Studies refute this. Many sex workers report personal histories of domestic violence and child sex abuse and suffer from trauma, depression and other mental illnesses. Unfortunately, most people are unaware that many sex workers are controlled by human traffickers. The money exchanged enriches organized crime, and those for hire are ensnared into this dehumanizing practice through threats of violence and addictive drugs.
Sadly, many victims receive only intervention services after entering the criminal justice system. In 2018, I started the Sheriff’s Anti-Trafficking Initiative (SATI), the first unit of its kind in a county jail focused on identifying victims, connecting them with services, and building cases against traffickers. The unit has conducted more than 2,300 inmate interviews, identifying 198 human trafficking victims and 129 perpetrators. This has led to more than 500 victim referrals for services.

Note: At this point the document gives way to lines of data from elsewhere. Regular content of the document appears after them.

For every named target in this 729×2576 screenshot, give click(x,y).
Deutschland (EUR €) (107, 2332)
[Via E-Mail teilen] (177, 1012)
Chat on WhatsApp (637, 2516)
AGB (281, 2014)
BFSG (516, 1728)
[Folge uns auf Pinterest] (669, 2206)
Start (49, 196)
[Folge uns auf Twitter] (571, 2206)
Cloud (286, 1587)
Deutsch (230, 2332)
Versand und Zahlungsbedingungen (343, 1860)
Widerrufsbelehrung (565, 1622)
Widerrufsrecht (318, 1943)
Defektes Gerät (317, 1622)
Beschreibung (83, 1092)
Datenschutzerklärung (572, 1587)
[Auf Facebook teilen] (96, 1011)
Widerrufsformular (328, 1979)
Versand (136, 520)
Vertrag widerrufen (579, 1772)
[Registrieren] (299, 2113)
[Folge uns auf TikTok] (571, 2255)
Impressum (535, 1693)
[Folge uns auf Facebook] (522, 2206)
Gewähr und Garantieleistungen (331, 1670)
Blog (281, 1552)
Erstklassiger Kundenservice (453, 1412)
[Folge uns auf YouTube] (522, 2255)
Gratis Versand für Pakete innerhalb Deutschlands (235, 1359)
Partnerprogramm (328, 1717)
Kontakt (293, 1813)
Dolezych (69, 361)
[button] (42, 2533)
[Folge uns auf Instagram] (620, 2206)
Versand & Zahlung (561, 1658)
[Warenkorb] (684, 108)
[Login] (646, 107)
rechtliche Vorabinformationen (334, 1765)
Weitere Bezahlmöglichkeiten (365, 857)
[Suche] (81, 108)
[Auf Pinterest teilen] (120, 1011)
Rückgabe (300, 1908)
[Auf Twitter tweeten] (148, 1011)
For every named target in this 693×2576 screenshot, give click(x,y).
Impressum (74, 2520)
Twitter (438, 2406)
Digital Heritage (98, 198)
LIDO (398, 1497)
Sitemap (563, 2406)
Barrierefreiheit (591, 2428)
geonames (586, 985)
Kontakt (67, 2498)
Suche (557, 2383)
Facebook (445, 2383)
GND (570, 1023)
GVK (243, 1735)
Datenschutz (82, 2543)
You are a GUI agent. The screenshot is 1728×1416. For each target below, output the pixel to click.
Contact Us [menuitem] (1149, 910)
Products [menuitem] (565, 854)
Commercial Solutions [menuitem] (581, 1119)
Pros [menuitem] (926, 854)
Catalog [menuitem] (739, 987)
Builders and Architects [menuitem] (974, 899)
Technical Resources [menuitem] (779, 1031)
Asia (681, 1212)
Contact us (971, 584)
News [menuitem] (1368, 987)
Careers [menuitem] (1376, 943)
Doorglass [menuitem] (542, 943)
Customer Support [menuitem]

SATI uses comprehensive screening to identify and aid victims. Identified victims are referred to SATI investigators, who educate them about trafficking. As the victims’ comfort level evolves, officers can bring in social service and mental health workers to delve deeply into the effects of victimization.
Albany lawmakers are considering measures to decriminalize the sex trade. One of two so-called justice reform bills making their way through the New York State Senate and Assembly is the Full Decriminalization Model, which would eliminate the arrest or prosecution of sex trade buyers and sellers. This would legalize brothel owners and managers, escort service owners, sex buyers and sex tourism operators. A counter bill, the Equality Model, would decriminalize working in the sex trade while continuing to arrest pimps, brothel owners and managers, escort service owners, sex buyers, and sex tourism operators. Since most people arrested for prostitution are trafficking victims, this would give law enforcement the ability to dismantle those enriched by the trade, and intervene on behalf of victims.
I urge lawmakers to consider the implications of such changes to state law, which must better protect sexual exploitation victims and provide mental health treatment to human trafficking victims. Both would likely increase the demand for sex services, leading New York to become a travel destination for people who engage in the practice. This could increase demand in child sex trafficking because of greater demand for sex workers. Criminal networks would fill that demand by luring younger victims into the trade.
Decriminalization, while well intentioned, does more harm than good.
Errol D. Toulon Jr. is a Suffolk County Sheriff.